Mr Wilkins said the M11 joining the A14 would be the only other viable place to have a statue, but the nature of the road would make having it there a safety hazard.

Last year there was a competition for people to design an icon along the A55 and A487 by Holyhead in north Wales, where a competition was held and professionals helped with the design

"It doesn't need to be done by professionals, even a schoolchild could draw something that could be made. The pillars that support the bridge could just be carved into a figure of made to look pretty."

He wants to get a design competition launched so that when the plans for the bridge are finalised in two years the Highways Agency can accommodate the structure within the budget and plans.

He suggested a variety of ideas that could be made, including statues of Huntingdon's Oliver Cromwell, a DNA strand looping over the bridge (Francis Crick discovered DNA in Cambridge), Greek-style caryatids and telamon columns, and even Liquorice Allsorts characters Bertie and Gladys Basset at each end of the bridge.

District Councillor Barbara Boddington, whose ward would house the new viaduct, said that she thought it would be "a good idea".

"As long as it doesn't distract the drivers then it's probably a good idea to have something. An Angel of the North would be rather imposing but I think some sort of sculpture to promote the area would be a good idea."

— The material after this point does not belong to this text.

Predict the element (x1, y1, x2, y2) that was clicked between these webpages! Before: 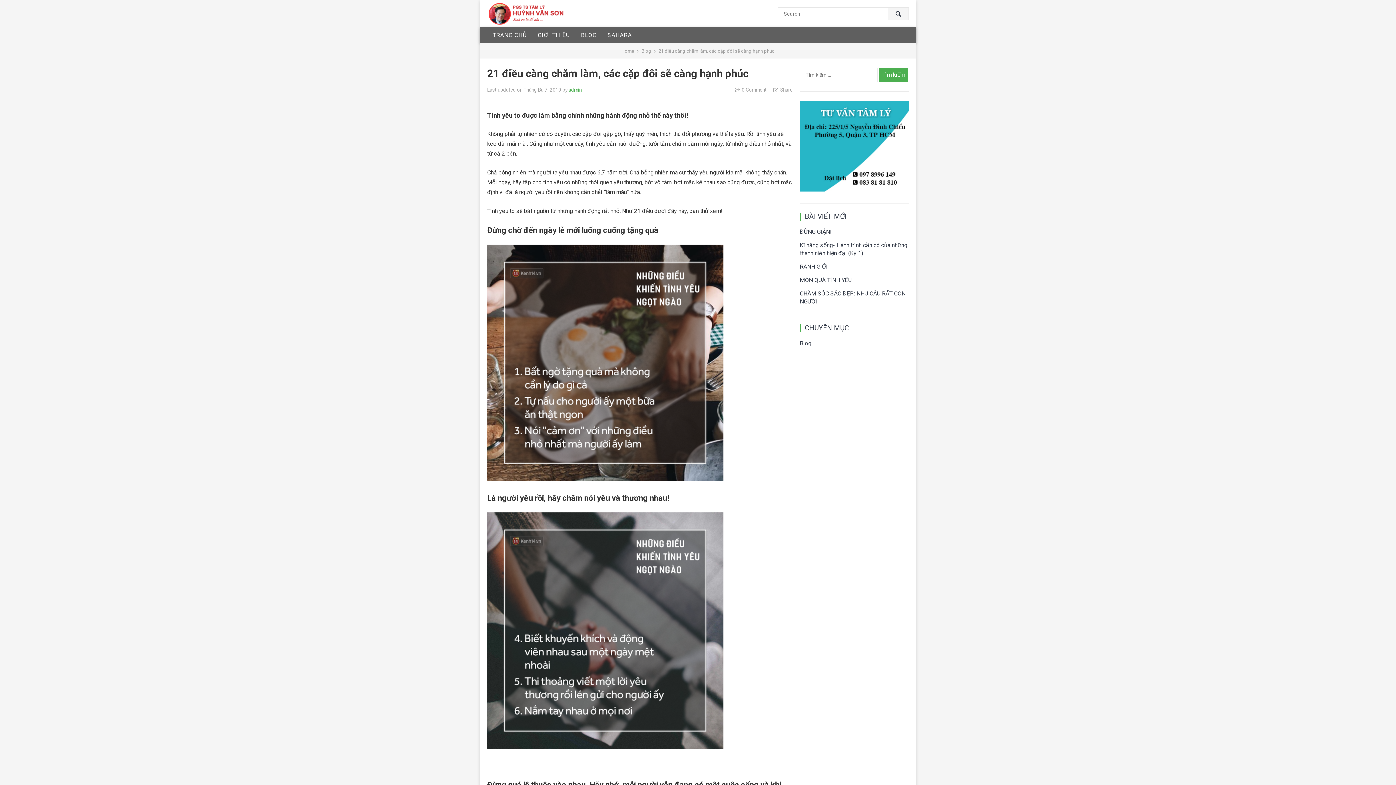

A spokesman for the East of England Arts Council said around 50 per cent of the applications they receive are successful, so a design could well be eligible for funding.

"If people wanted it and it was a popular public design this would certainly strengthen the application. The visibility of such a design could also be an important factor in determining whether or not it gets the go ahead."

The Arts Council receives money from the National Lottery and the Government to fund public projects, but they cap the amount they grant each project at £200,000.